In summary, published work from our lab and others provides strong evidence supporting the efficacy of in vivo genome editing to correct disruptive mutations in DMD in a relevant dystrophic mouse model (Long et al. 2015; Nelson et al. 2015; Tabebordbar et al. 2015). These data indicate that programmable CRISPR complexes can be delivered locally and systemically to terminally differentiated skeletal muscle fibers, cardiomyocytes and smooth muscle cells, as well as regenerative muscle satellite cells, in neonatal and adult mice, where they mediate targeted gene modification, restore Dystrophin expression and partially recover functional deficiencies of dystrophic muscle. As prior studies in mice and humans indicate that Dystrophin levels as low as 3–15% of wild type are sufficient to ameliorate pathologic symptoms in the heart and skeletal muscle (van Putten et al. 2012, 2013, 2014; Long et al. 2014), and levels as low as 30% can completely suppress the dystrophic phenotype (Neri et al. 2007), the level of Dystrophin expression that is potentially achievable by one-time administration of AAV-Dmd-CRISPR urges further development of this system, which could be used independently or together with other therapies, including AON-mediated exon skipping (Aartsma-Rus et al. 2009) and AAV-mediated delivery of engineered “microdystrophins” (Harper et al. 2002; Ramos and Chamberlain 2015), as discussed above.
Remaining Challenges for Therapeutic Development of DMD-CRISPR
Taken together, the rodent studies described above provide strong pre-clinical proof-of-concept data that should inspire further evaluation and optimization of AAV-CRISPR as a new therapeutic option for DMD patients, either as a stand-alone intervention or in conjunction with other existing DMD therapies. Below, we discuss a number of challenges that remain to be overcome before realizing the potential of this approach in human patients.
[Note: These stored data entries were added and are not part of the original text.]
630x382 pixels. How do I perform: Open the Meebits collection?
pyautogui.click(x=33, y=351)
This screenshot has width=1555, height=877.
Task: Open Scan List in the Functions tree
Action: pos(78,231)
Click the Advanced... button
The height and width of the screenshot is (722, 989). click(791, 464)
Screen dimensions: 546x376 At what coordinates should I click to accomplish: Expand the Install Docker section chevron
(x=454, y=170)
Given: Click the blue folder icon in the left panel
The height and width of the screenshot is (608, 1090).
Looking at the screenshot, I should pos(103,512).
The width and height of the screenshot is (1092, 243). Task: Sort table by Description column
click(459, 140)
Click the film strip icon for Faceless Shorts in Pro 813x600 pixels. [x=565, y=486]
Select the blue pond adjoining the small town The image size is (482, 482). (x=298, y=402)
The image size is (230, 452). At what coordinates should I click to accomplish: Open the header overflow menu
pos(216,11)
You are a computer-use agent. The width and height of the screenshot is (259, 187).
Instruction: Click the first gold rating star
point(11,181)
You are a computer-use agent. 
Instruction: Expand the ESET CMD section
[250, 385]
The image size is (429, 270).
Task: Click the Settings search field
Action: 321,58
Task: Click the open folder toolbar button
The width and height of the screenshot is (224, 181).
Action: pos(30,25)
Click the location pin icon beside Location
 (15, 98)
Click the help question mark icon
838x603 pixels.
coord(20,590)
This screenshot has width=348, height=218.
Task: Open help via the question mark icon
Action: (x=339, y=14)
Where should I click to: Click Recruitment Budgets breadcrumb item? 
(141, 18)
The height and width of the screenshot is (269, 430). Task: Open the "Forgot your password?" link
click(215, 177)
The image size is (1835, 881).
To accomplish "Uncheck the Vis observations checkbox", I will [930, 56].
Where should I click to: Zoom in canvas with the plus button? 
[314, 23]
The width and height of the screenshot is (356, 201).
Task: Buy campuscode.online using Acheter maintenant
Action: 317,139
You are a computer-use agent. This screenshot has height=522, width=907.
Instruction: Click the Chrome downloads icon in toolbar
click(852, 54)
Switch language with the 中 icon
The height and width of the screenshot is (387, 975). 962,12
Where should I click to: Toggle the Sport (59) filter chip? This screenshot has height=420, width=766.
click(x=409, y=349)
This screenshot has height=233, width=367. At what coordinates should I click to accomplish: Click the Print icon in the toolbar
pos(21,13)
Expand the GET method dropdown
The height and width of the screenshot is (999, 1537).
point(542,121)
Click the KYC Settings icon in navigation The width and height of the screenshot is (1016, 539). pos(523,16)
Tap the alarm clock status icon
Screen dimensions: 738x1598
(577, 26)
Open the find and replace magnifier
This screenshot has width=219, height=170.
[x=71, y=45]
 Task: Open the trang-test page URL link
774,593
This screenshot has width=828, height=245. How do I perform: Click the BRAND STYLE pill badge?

Challenges of DMD-CRISPR Delivery
Engineered recombinant AAVs are particularly attractive vectors for both local and systemic delivery of gene editing complexes due to their general non-pathogenicity in human populations, their relatively low immunogenicity, and their inability to integrate efficiently into the genome (Gao et al. 2004; Boutin et al. 2010). Because of these traits, AAVs are currently in use in several human clinical trials (Mingozzi and High 2011; Kotterman and Schaffer 2014), and the immune response to AAV vectors has been extensively studied in both animal models and humans. Because engineered AAV vectors do not replicate and do not encode viral proteins, immune responses to AAVs are directed solely at the viral capsid and exhibit a relatively low pro-inflammatory profile (Mingozzi and High 2011). While pre-existing and acquired immunity to AAV remains a challenge for systemic, and repeated, administration of AAV vectors in human populations, these issues have been investigated for several decades and promising pharmacologic and physical strategies have emerged (Mingozzi and High 2011). In addition, clinical responses to AAV administration have been monitored in hundreds of human subjects, with little evidence as yet of acute adverse events (Mingozzi and High 2011). Thus, the successful application of AAV-mediated therapy in multiple human trials suggests that the immune response to AAV itself is unlikely to preclude gene editing therapies based on AAV delivery.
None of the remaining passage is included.